(INFORMATION GIVEN Opens)

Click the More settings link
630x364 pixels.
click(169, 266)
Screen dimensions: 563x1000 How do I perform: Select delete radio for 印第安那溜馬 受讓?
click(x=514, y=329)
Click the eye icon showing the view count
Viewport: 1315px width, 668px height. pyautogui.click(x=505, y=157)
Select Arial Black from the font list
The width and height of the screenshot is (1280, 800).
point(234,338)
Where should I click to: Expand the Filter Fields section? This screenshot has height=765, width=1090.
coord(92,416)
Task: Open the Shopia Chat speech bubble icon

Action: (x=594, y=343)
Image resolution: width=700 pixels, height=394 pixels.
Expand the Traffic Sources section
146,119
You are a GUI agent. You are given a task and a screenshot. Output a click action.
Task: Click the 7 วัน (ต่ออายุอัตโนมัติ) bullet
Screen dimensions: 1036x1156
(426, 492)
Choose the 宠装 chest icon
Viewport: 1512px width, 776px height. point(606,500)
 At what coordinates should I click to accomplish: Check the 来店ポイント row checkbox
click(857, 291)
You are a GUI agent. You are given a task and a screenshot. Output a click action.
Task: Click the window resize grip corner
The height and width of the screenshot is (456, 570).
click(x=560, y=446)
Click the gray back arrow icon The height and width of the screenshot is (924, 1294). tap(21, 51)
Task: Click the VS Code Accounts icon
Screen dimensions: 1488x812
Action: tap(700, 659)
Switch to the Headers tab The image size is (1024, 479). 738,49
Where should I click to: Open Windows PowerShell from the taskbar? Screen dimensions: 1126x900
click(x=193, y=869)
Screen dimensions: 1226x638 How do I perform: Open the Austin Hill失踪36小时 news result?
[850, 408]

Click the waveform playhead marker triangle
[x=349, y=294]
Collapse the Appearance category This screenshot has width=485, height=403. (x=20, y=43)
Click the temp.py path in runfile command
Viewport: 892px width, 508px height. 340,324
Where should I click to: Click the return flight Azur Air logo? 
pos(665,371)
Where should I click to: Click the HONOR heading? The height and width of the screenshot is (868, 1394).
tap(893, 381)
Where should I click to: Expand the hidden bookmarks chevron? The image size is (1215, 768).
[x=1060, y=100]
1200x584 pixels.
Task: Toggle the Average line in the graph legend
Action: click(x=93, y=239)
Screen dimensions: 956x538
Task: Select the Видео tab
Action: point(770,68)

(INFORMATION GIVEN Closes)

ABOUT THIS EXERCISE:
Line by line, write out the whole listing exactly.

RESPONSE AREA:
Click the More settings link
630x364 pixels.
click(169, 266)
Screen dimensions: 563x1000 How do I perform: Select delete radio for 印第安那溜馬 受讓?
click(x=514, y=329)
Click the eye icon showing the view count
Viewport: 1315px width, 668px height. pyautogui.click(x=505, y=157)
Select Arial Black from the font list
The width and height of the screenshot is (1280, 800).
point(234,338)
Where should I click to: Expand the Filter Fields section? This screenshot has height=765, width=1090.
coord(92,416)
Task: Open the Shopia Chat speech bubble icon

Action: (x=594, y=343)
Image resolution: width=700 pixels, height=394 pixels.
Expand the Traffic Sources section
146,119
You are a GUI agent. You are given a task and a screenshot. Output a click action.
Task: Click the 7 วัน (ต่ออายุอัตโนมัติ) bullet
Screen dimensions: 1036x1156
(426, 492)
Choose the 宠装 chest icon
Viewport: 1512px width, 776px height. point(606,500)
 At what coordinates should I click to accomplish: Check the 来店ポイント row checkbox
click(857, 291)
You are a GUI agent. You are given a task and a screenshot. Output a click action.
Task: Click the window resize grip corner
The height and width of the screenshot is (456, 570).
click(x=560, y=446)
Click the gray back arrow icon The height and width of the screenshot is (924, 1294). tap(21, 51)
Task: Click the VS Code Accounts icon
Screen dimensions: 1488x812
Action: tap(700, 659)
Switch to the Headers tab The image size is (1024, 479). 738,49
Where should I click to: Open Windows PowerShell from the taskbar? Screen dimensions: 1126x900
click(x=193, y=869)
Screen dimensions: 1226x638 How do I perform: Open the Austin Hill失踪36小时 news result?
[850, 408]

Click the waveform playhead marker triangle
[x=349, y=294]
Collapse the Appearance category This screenshot has width=485, height=403. (x=20, y=43)
Click the temp.py path in runfile command
Viewport: 892px width, 508px height. 340,324
Where should I click to: Click the return flight Azur Air logo? 
pos(665,371)
Where should I click to: Click the HONOR heading? The height and width of the screenshot is (868, 1394).
tap(893, 381)
Where should I click to: Expand the hidden bookmarks chevron? The image size is (1215, 768).
[x=1060, y=100]
1200x584 pixels.
Task: Toggle the Average line in the graph legend
Action: click(x=93, y=239)
Screen dimensions: 956x538
Task: Select the Видео tab
Action: point(770,68)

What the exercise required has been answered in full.